Saturday, October 08, 2016

The world of Ebooks

The other night I weakened and bought an Ebook online.  I feel a certain loyalty to paper books, but there are some books you can only get in this format!  The book I bought was Short-Lived TV Series 1948-1979. (Why yes, I am interested in reading about shows like Cool Million and Anna and the King.) But when I tried to read it on the Safari browser, I got nothing but blank pages!  So I downloaded the Chrome browser and tried to read it on that.  But now I got a message that I couldn't open it and had to go into the browser's settings and specifically enable cookies on the website play.googleusercontent.com .  So I did exactly what I was supposed to, but I still had the same problem!  I had to phone brother Donald and ask him to come over once more and fix the problem.

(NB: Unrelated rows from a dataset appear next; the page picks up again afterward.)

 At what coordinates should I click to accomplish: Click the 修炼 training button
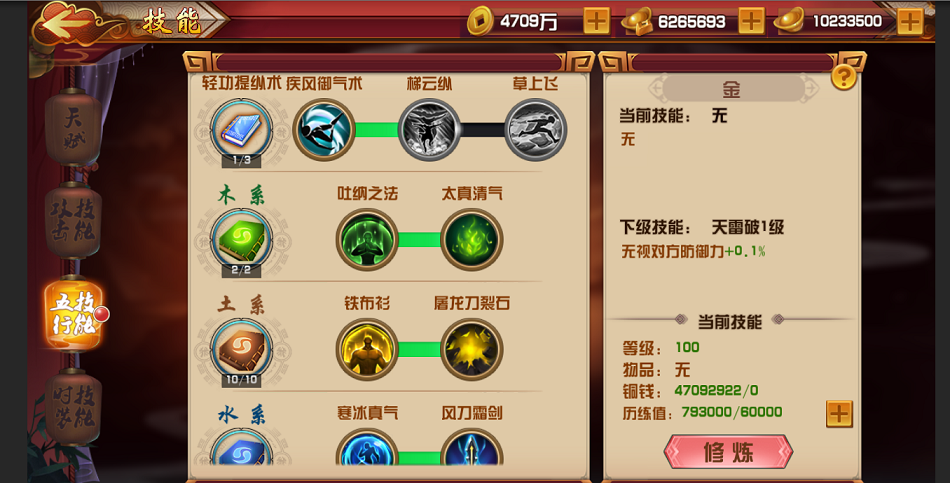728,451
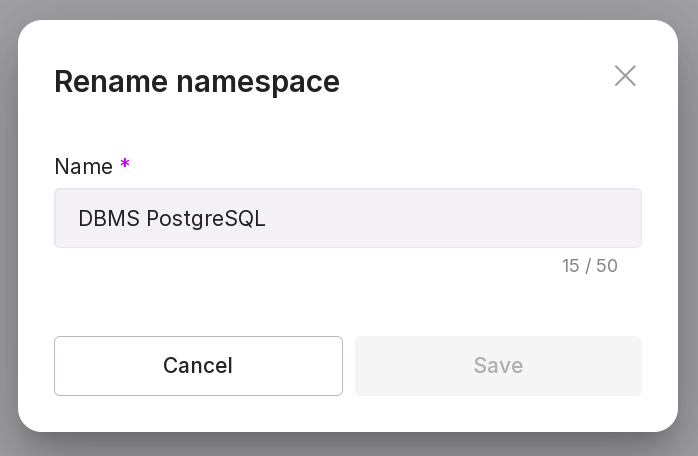Place the cursor in the namespace name textbox
The width and height of the screenshot is (698, 456).
click(x=347, y=218)
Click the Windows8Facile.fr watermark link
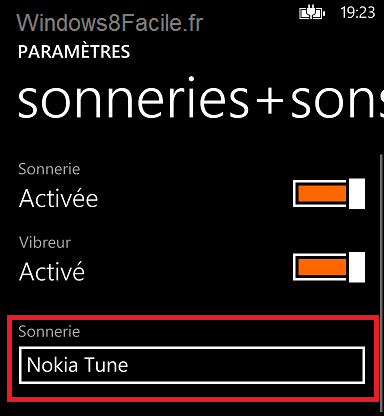Screen dimensions: 384x416 point(110,23)
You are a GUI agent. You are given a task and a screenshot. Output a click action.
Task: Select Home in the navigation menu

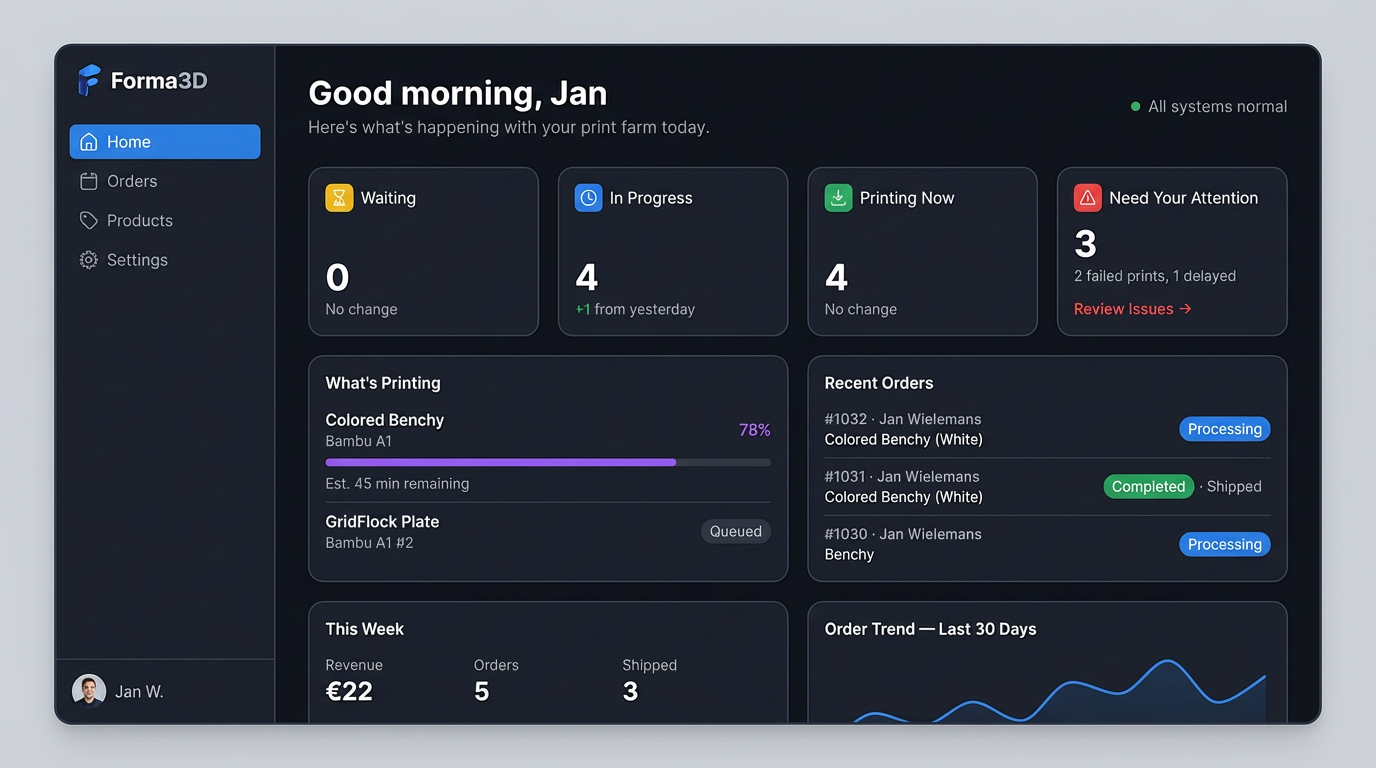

Today I started digging up the russet potatoes in the garden.  The first row was a whole bowlful, including one big enough for baking.  I also brought in a really big head of cauliflower.  The carrots are looking good.

On Duolingo I've been learning the past tense and the imperative mood in Portuguese.  I've been doing about a dozen lessons a day. (There's a tongue-in-cheek clip on Youtube suggesting that Duolingo is a tool of the Devil, and Moira got a big laugh from it.)

My history discussion group met on Wednesday night and we discussed Ten Lost Years.  We got half a dozen people. (Our discussions tend to go off on tangents, but we have a good time.) I suggested some new year subjects to Jane, and she said that she's always skeptical about my ideas but gets won over when I explain them!  A few days ago I posted Cabaret, Anne of the Thousand Days and Tom Jones as movie events for the rest of the year, and I just posted the subjects for the first three months of 2017:  the 1950s, the United States and Ireland.  The background books will be John Steinbeck's Travels with Charley, Don't Know Much About History and Frank McCourt's Angela's Ashes.  For movie events the same months, I'm thinking of Peyton Place, The Crucible (the version with Daniel Day-Lewis) and David Lean's Ryan's Daughter.  I guess maybe I'm getting ahead of the game, but I do enjoy planning this stuff!

Now that I've finished Ten Lost Years and the Frost poems, I'm back to reading the Lapham's Quarterly about disasters.